We can obtain a brief output thus:

$ perl texcount.pl -brief example_Latex_document.tex
39+12+0 (4/0/1/1) File: example_Latex_document.tex

We see that the result (39+12=51) is close to the one we got with detex.

6. Using the wordcount.sh Script

To run wordcount.sh, we must place the script file wordcount.tex in the same directory as our LaTeX file. This approach works on Unix/Linux systems.

After making the script executable, we can run it as follows:

$ ./wordcount.sh example_Latex_document.tex

The count will be on the last line of the output:

example_Latex_document.tex contains 437 characters and 73 words.

To filter out the unnecessary parts of the output, we can feed it to tail:

$ ./wordcount.sh example_Latex_document.tex | tail -n1
example_Latex_document.tex contains 437 characters and 73 words.

The end result we get is close to that of latexcount.pl.

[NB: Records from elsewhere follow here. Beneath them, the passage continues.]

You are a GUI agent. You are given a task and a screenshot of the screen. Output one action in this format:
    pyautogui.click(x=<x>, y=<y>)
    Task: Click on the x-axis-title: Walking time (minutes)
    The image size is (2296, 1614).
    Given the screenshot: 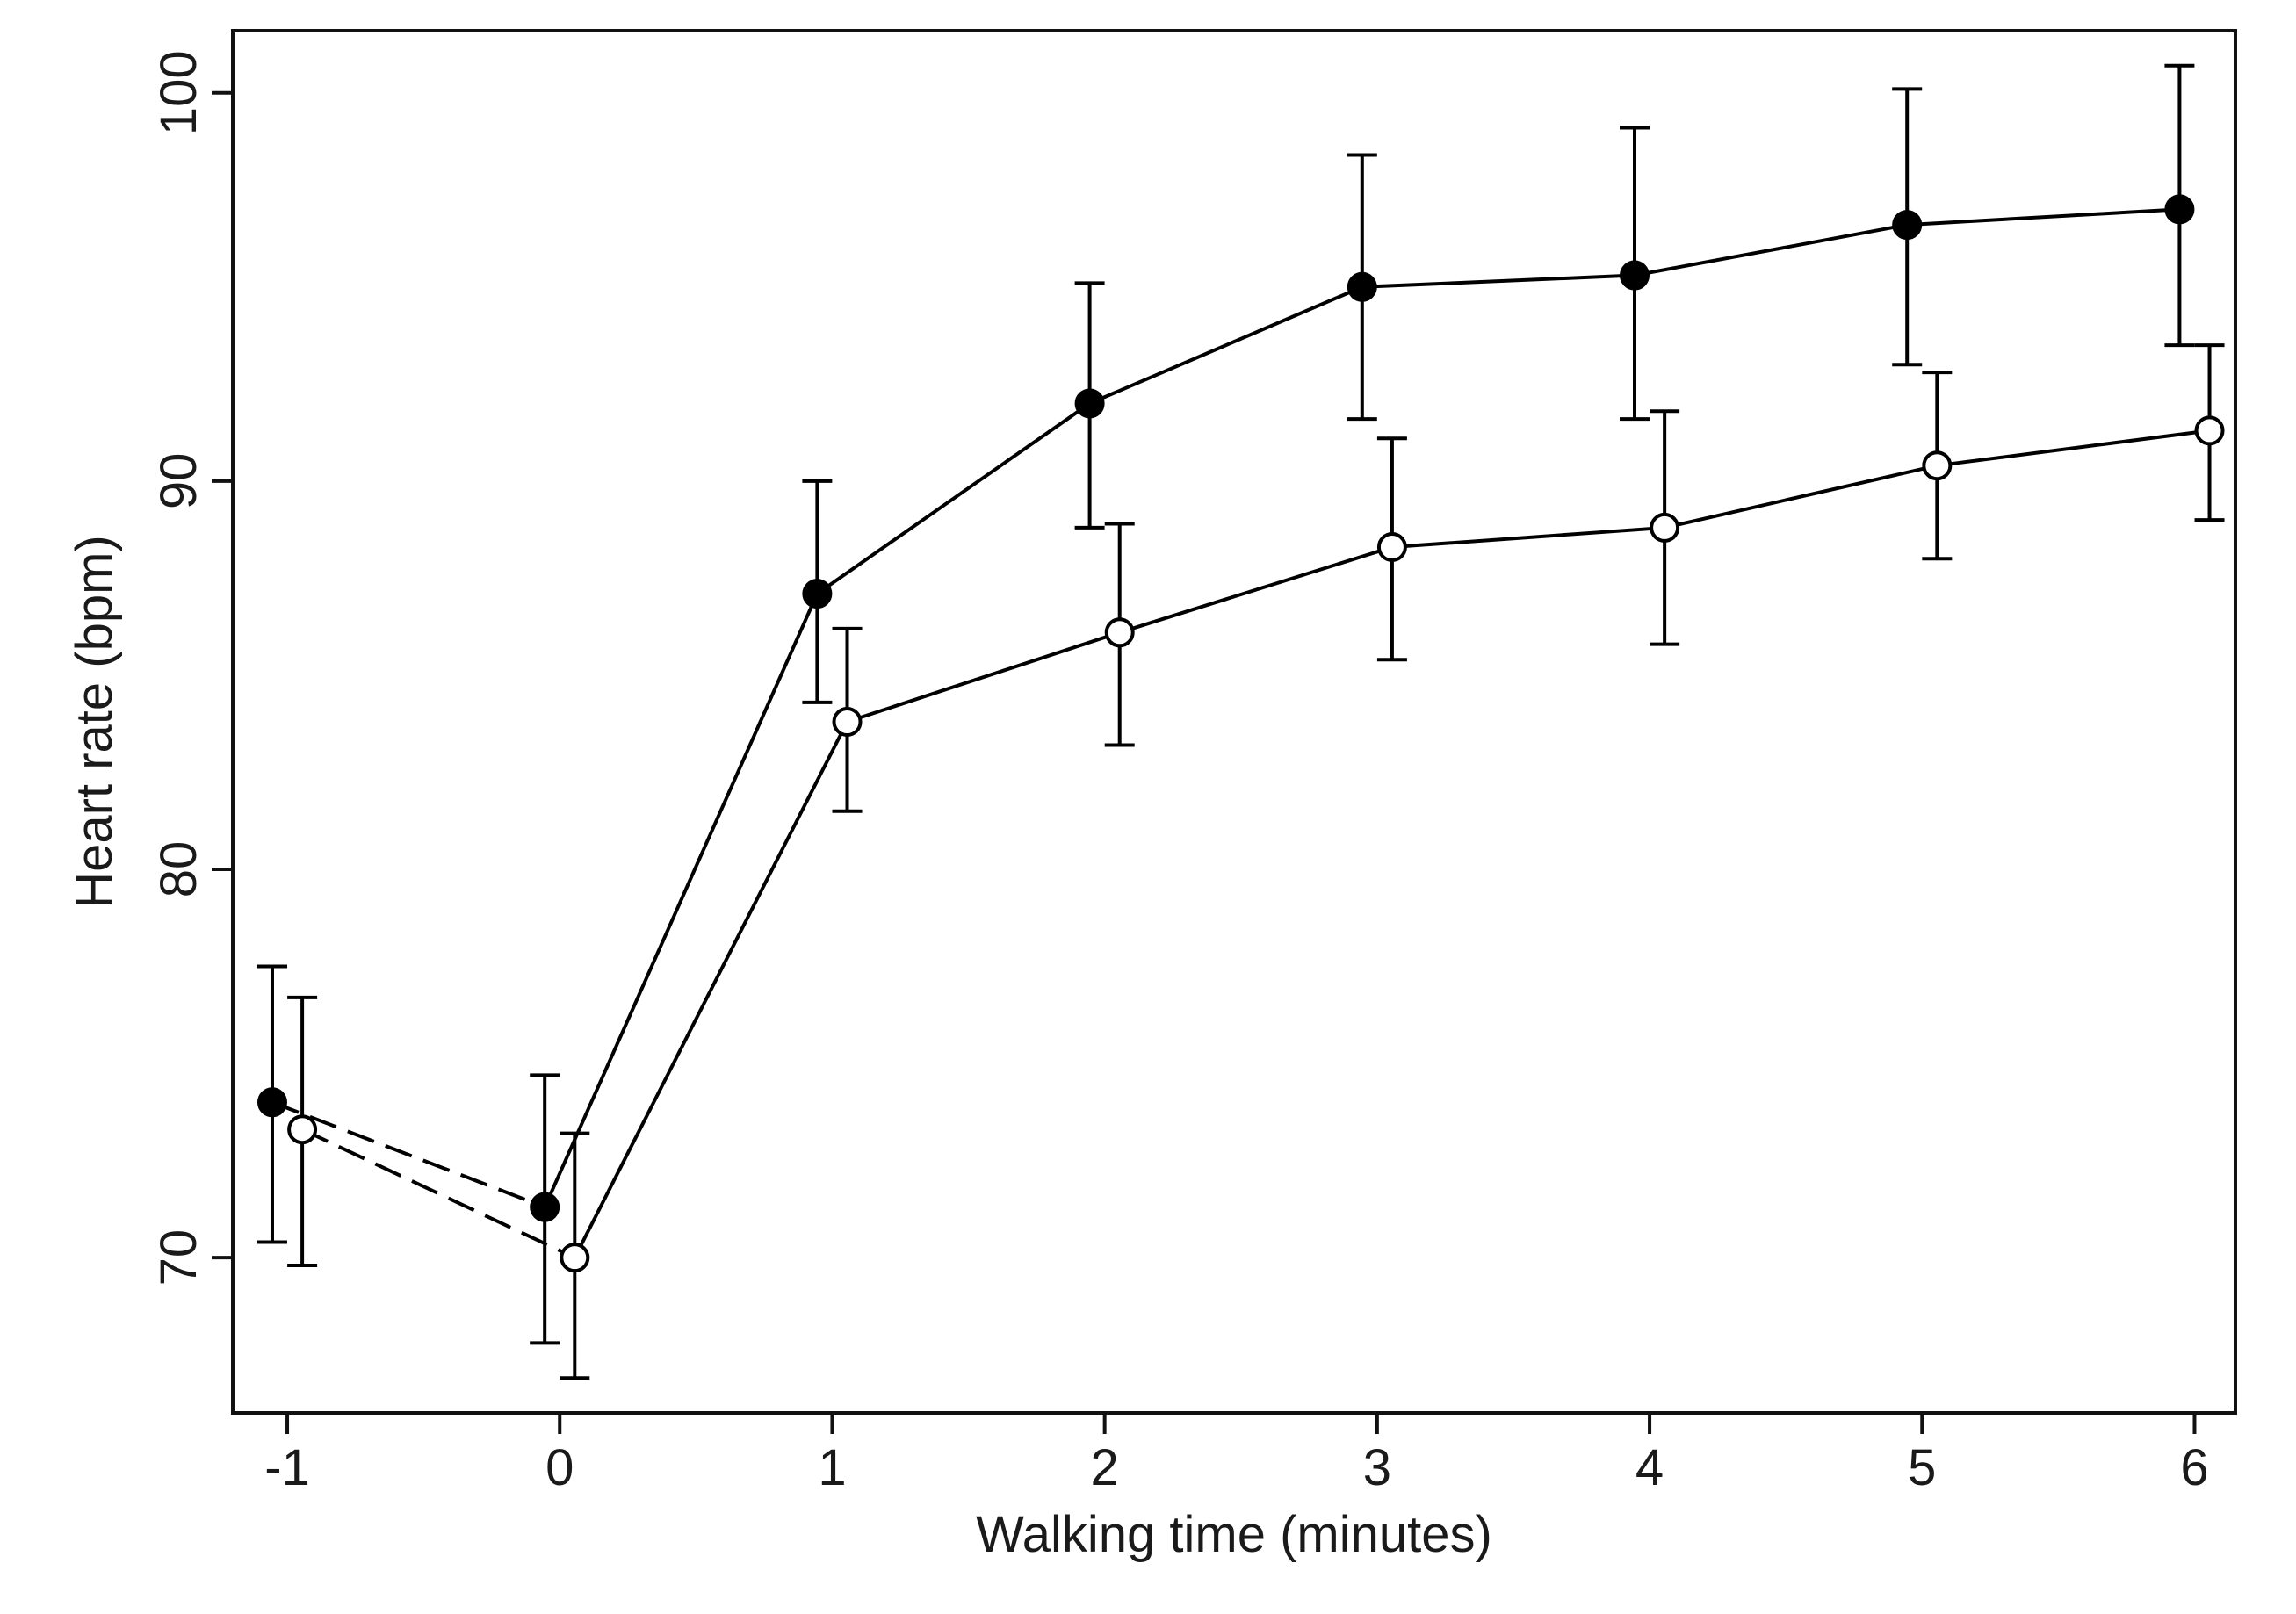 What is the action you would take?
    pyautogui.click(x=1234, y=1534)
    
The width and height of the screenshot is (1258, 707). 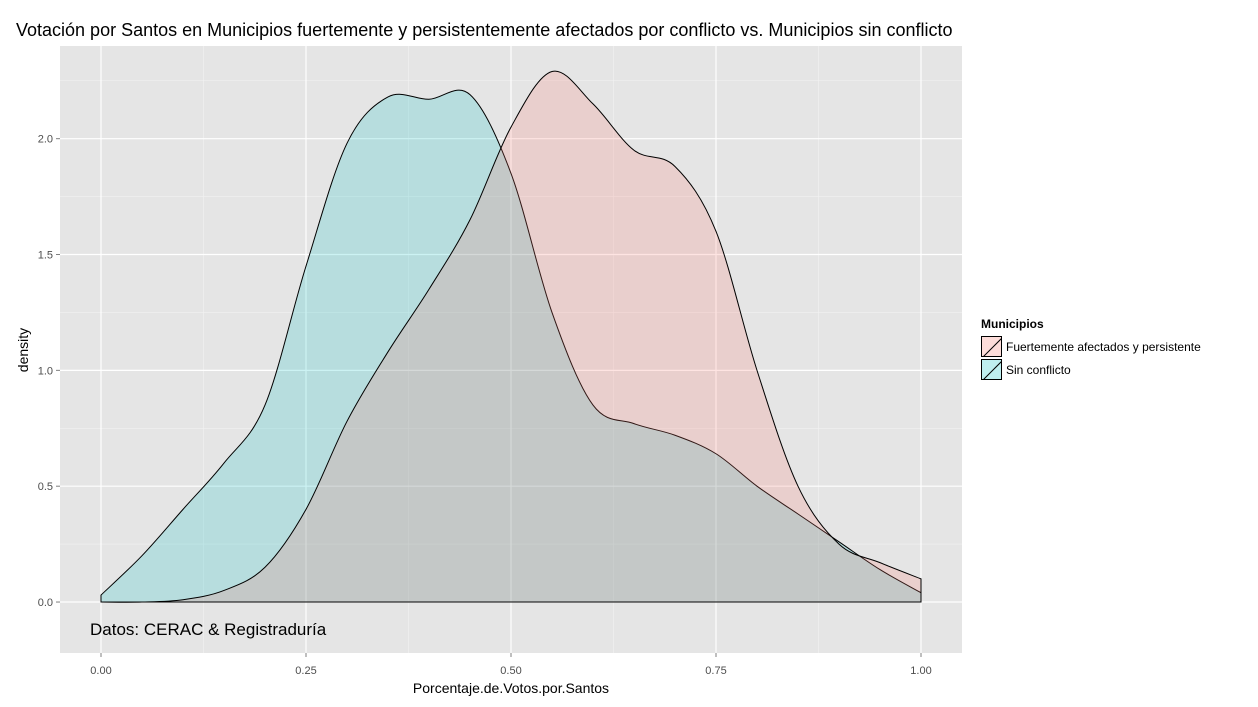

7. A Comparison of the Approaches

We found that detex and texcount.pl gave similar results, which was also the case with latexcount.pl and wordcount.sh:

tool

plain text

inline math

displayed math

tabular material

detex

69

47

47

27

latexcount.pl

71

62

68

53

texcount.pl

69

47

47

27

wordcount.sh

69

50

48

37

We can see that there are wide variations in the words reported by each of the tools. This is so because they strip out different classes of LaTeX commands and define a word in different ways.

8. Conclusion

In this article, we described four different methods to count the words in a LaTeX document. All returned different estimates of the count.